Word and element location records:
** begin **
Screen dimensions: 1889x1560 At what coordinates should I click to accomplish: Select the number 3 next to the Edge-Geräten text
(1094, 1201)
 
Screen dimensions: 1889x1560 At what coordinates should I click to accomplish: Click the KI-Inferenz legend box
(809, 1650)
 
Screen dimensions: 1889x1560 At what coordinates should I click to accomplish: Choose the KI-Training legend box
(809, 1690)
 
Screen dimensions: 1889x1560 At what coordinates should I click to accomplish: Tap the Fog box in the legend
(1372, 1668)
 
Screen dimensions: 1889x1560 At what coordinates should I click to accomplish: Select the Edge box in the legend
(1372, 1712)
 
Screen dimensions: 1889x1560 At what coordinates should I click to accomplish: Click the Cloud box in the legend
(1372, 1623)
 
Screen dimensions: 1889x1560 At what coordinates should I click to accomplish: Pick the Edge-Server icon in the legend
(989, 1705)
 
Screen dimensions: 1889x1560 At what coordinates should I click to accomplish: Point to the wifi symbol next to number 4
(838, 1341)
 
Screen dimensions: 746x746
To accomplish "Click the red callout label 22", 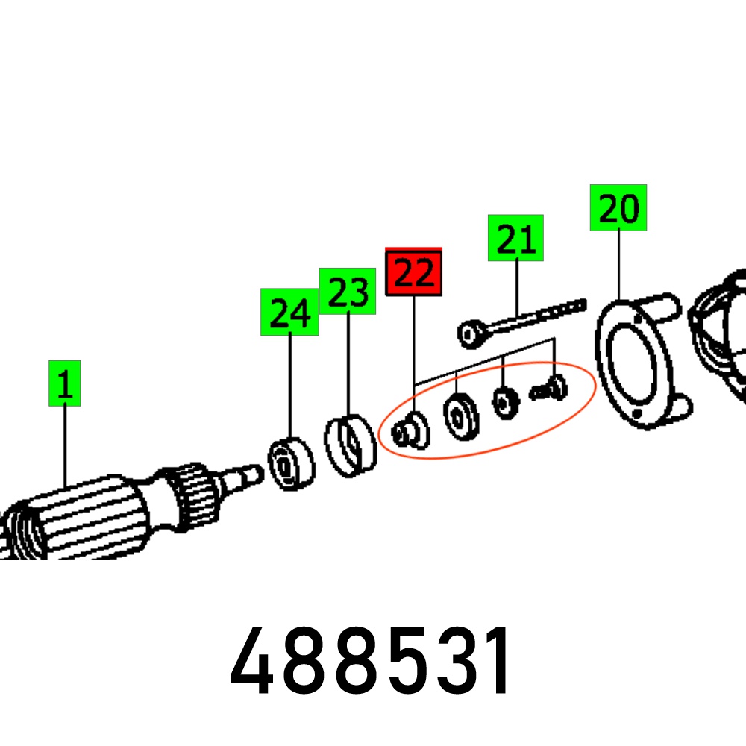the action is point(413,272).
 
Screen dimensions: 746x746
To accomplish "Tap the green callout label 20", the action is point(618,208).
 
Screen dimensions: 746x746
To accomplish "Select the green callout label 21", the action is point(515,238).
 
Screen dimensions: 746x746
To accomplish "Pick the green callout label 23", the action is point(348,291).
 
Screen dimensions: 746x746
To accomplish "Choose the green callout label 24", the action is point(289,312).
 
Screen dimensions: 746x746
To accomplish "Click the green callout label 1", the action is point(65,383).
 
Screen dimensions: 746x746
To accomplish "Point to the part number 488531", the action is point(370,661).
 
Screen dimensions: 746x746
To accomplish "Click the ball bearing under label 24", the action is point(291,464).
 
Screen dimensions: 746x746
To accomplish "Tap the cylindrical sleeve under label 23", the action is point(350,446).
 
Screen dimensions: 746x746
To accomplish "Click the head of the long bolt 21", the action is point(471,334).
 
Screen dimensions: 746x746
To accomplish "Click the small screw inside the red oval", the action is point(549,389).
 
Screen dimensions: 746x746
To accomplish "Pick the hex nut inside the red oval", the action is point(505,404).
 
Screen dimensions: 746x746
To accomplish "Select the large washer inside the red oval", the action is point(460,417).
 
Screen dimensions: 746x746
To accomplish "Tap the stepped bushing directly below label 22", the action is point(410,431).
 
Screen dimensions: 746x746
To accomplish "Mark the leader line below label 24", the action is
** end **
▶ _TASK_
Please reproduce the data above word for word, starting at its first line and stopping after the line that contains "(989, 1705)".

▶ _IN RESPONSE_
Screen dimensions: 1889x1560 At what coordinates should I click to accomplish: Select the number 3 next to the Edge-Geräten text
(1094, 1201)
 
Screen dimensions: 1889x1560 At what coordinates should I click to accomplish: Click the KI-Inferenz legend box
(809, 1650)
 
Screen dimensions: 1889x1560 At what coordinates should I click to accomplish: Choose the KI-Training legend box
(809, 1690)
 
Screen dimensions: 1889x1560 At what coordinates should I click to accomplish: Tap the Fog box in the legend
(1372, 1668)
 
Screen dimensions: 1889x1560 At what coordinates should I click to accomplish: Select the Edge box in the legend
(1372, 1712)
 
Screen dimensions: 1889x1560 At what coordinates should I click to accomplish: Click the Cloud box in the legend
(1372, 1623)
 
Screen dimensions: 1889x1560 At what coordinates should I click to accomplish: Pick the Edge-Server icon in the legend
(989, 1705)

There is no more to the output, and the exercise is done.